How to interpret the correlation between INCTOT and INCEARN (using Brazil 1980 data)

Hi all,

For now, I know INCTOT means total income while INCEARN means total earning. So I think these two variables should be highly dependent.

But after I filtered the data which INCTOT is not equal to 99999998 (Unknown/missing)

or 99999999 (NIU (not in universe)), I find that in the remaining data ( 4,335,331 rows), there are large amount of data (4,288,128 rows) with INCEARN equal to 99999998 (Unknown/missing) or 99999999 (NIU (not in universe))

This results that if I filter the original data so that INCTOT and INCEARN are not equal to (Unknown/missing) or (NIU (not in universe)), I will only get 1% remained compared with original data.

This really confused me and I wonder whether the census will ask people only one of these two questions (INCTOT or INCEARN) and the other one will belong to Unknown/missing?

I really appreciated that anyone can help with me.

Thanks.

Hello Victor,

I think my post “Error on Brazilian income variables in 1980” (especially its fith point) may answer your question.

I hope this helps.Best,Geoffrey

Hello Geoffrey,

Thanks for answering.

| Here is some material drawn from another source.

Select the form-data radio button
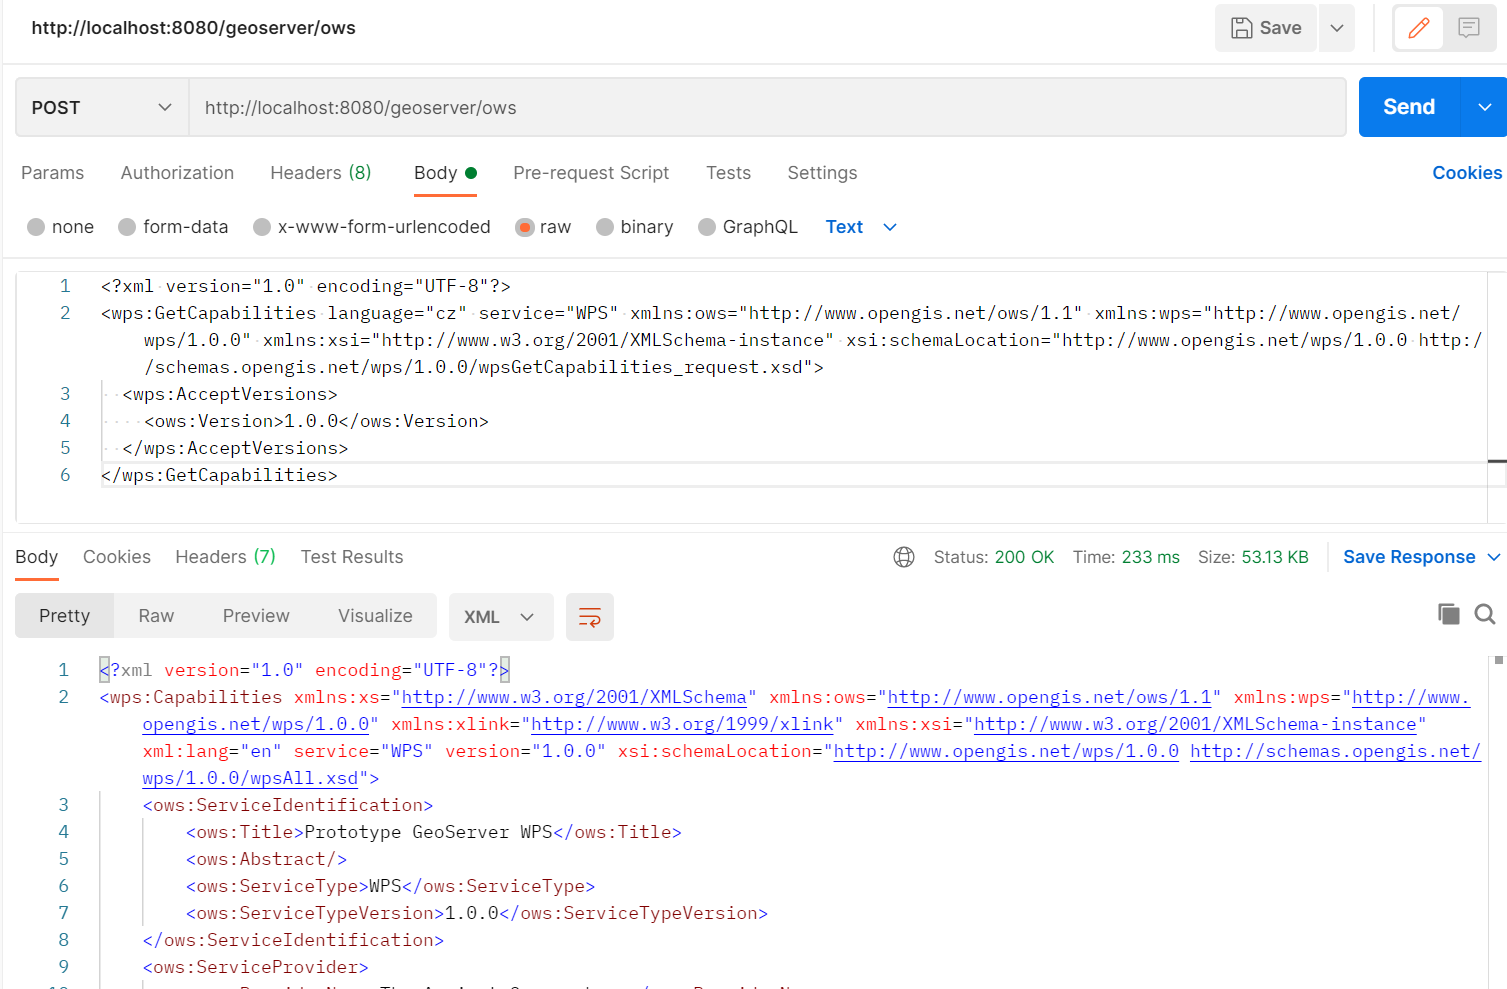The height and width of the screenshot is (989, 1507). pos(127,227)
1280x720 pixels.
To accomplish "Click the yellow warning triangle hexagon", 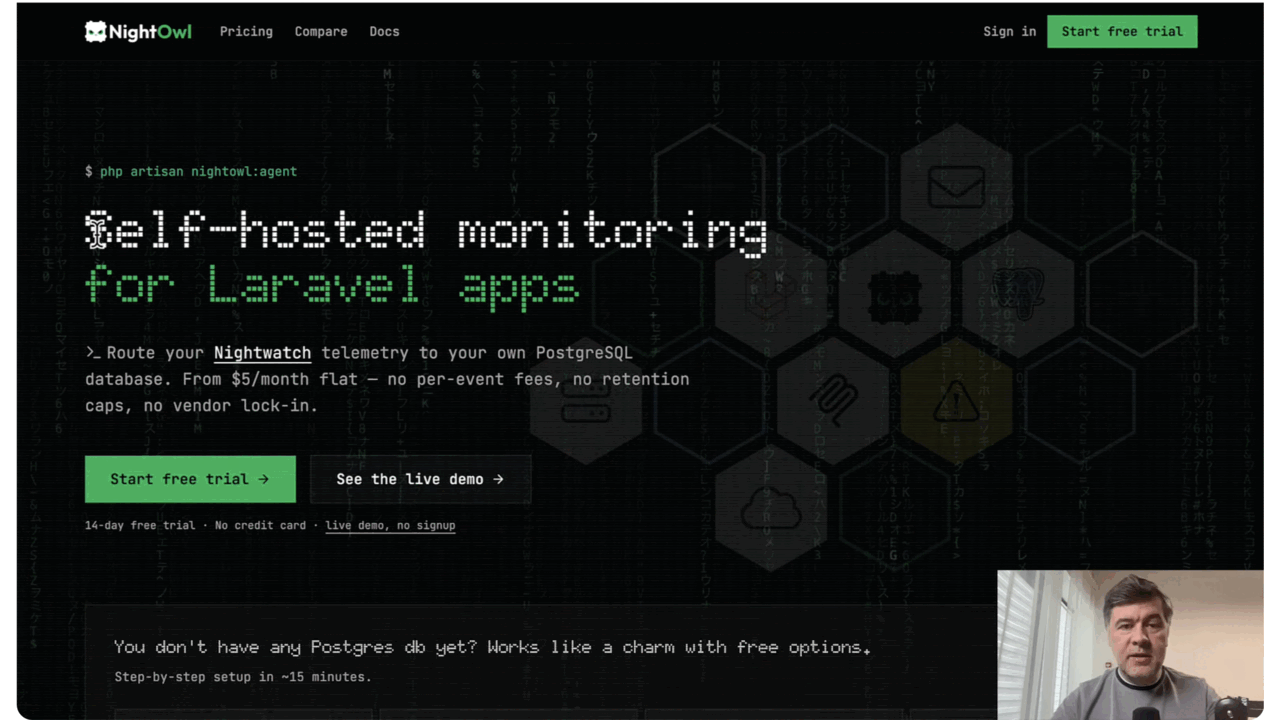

I looked through your post and feel very excited that you make such great investigation on Brazil data.

However, I am focusing on the (Unknown/missing) and (NIU (not in universe)) data in both INCTOT and INCEARN and your fifth points is about zero income.

But still appreciate your answer and I also feel werid that the number of INCTOT is one digit less than the number of INCEARN

Thanks Victor.

Ok, I think I see the issue with unknown/missing: Inctot and incearn are the sum of different income sources. As soon as a single income source is unknwon, inctot and incearn are also coded as unknown. Because inctot comprises more income sources than incearn, it has more unknowns.

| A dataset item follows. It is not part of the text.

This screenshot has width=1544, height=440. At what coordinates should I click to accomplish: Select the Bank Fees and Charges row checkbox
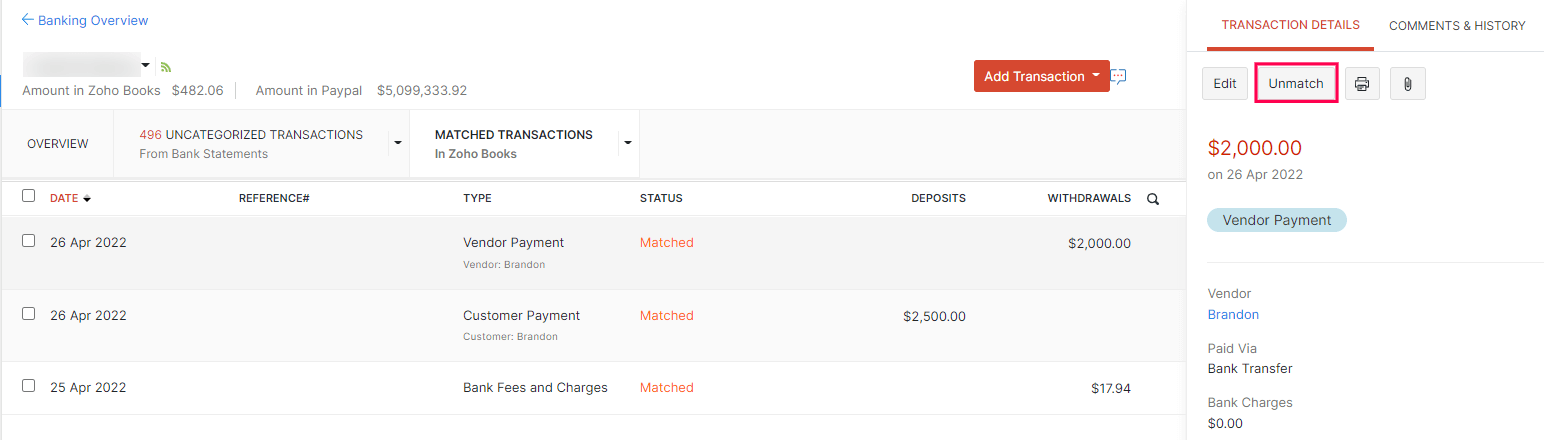pos(28,386)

Regarding the digits, it’s not a big issue: it just causes inctot to be top-coded but this concerns a negligible amount of observations in the Brazil data.

Best,

Geoffrey

There seems to a mistake in the programming of the INCEARN variable within the Brazil 1980 sample. As IPUMS documentation states, INCTOT is derived from four source variables (the sum of GROSSINC + INCOTHER + INCPENS + INCRENT) and INCEARN is derived from two source variables (the sum of GROSSINC + INCOTHER). It seems, however, that INCEARN only returns a value (other than NA) when both GROSSINC and INCOTHER have non-zero values. (i.e. if INCOTHER = 0 then INCEARN = NA, even if GROSSINC does not = 0.) This is an error and is currently being resolved. In the meantime, you can construct these variables on your own by including the source variables in your data extract and reconstructing the INCEARN variable in the way the IPUMS documentation suggests.
We like to reward our users for uncovering errors with a IPUMS mug. If you could please email ipums@umn.edu with your mailing address we will send you a mug.

Hi Jeff,

Thanks for answering.

So for INCEARN, only when its two source variables are not NA, it is not NA.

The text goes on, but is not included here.